As someone who has worked with companies, educational institutions, and 
governments to set DMARC policy it makes no sense to me that we’d argue the 
top-most-non-PSD policy is the one that should apply. Given how DNS works 
technically and how policies are set in practice, I support stopping at the 
bottom-most policy. 

laura 


> On 28 Feb 2023, at 11:52, Douglas Foster 
> <dougfoster.emailstanda...@gmail.com> wrote:
> 
> Murray, I think we need to acknowledge that we are already in a long tail.    
> A small percentage of domain owners publish DMARC policies, a still smaller 
> percentage publish "reject", and evaluators have a hard time deciding whether 
> to use DMARC because the results are unreliable.  The PSD discussion merely 
> highlights the fact that DMARC results can be unreliable in both directions - 
> PASS and FAIL.
> 
> We were much closer to a plausible algorithm when the Tree Walk stopped at 
> the top-most non-PSD policy.   We know that most PSOs and private registries 
> do not publish DMARC policies, and we hope that those who do will add the 
> PSD=Y flag.   Given both of these conditions, if a DNS path contains multiple 
> DMARC policies, the top-most policy will be the organizational policy because 
> we don't expect any non-PSD policies above the organizational domain.
• • • • • • •
### GIVEN INSTRUCTION 1
Answer these questions about the DMARC post:
(a) At which policy does laura support stopping?
(b) On what date and at what time did Douglas Foster write his message?
(c) What flag does the quoted message hope policy-publishing PSOs and private registries will add?
• • • • • • •
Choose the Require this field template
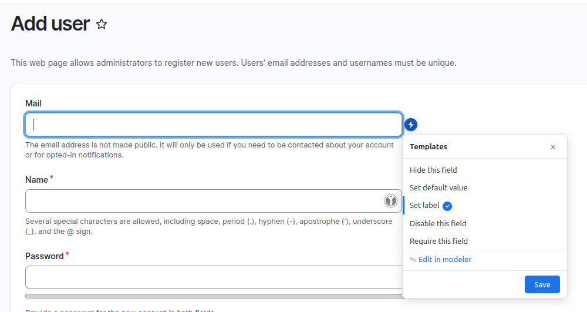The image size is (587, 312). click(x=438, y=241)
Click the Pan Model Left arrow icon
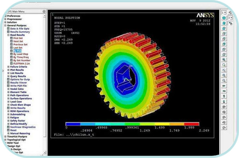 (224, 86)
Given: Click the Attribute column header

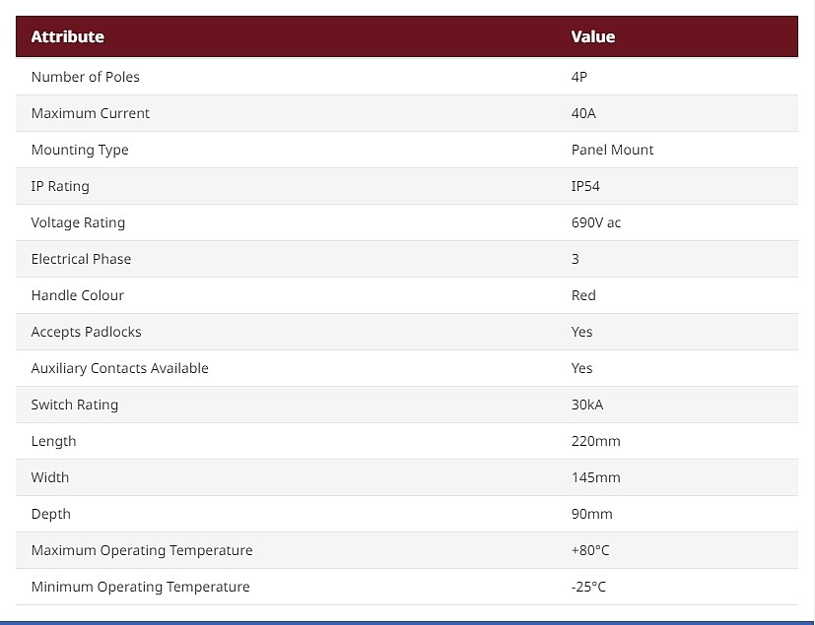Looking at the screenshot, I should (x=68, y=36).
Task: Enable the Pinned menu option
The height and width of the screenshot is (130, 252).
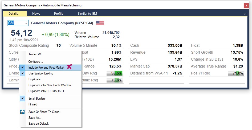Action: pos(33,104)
• • • • • • •
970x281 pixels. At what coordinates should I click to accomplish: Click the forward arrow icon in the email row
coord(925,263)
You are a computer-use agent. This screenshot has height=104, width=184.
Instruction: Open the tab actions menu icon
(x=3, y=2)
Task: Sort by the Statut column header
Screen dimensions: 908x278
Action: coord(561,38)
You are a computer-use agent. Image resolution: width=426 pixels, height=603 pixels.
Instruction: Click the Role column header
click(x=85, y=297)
• • • • • • •
### GIVEN INSTRUCTION 2
In the entries, copy out every line word for word, starting at the line that contains "You are a computer-use agent. Image" and ending at the line that contains "click(x=85, y=297)".

### CORRECT RESULT 1
(a) The bottom-most policy.
(b) 28 Feb 2023, at 11:52.
(c) The PSD=Y flag.

### CORRECT RESULT 2
You are a computer-use agent. Image resolution: width=426 pixels, height=603 pixels.
Instruction: Click the Role column header
click(x=85, y=297)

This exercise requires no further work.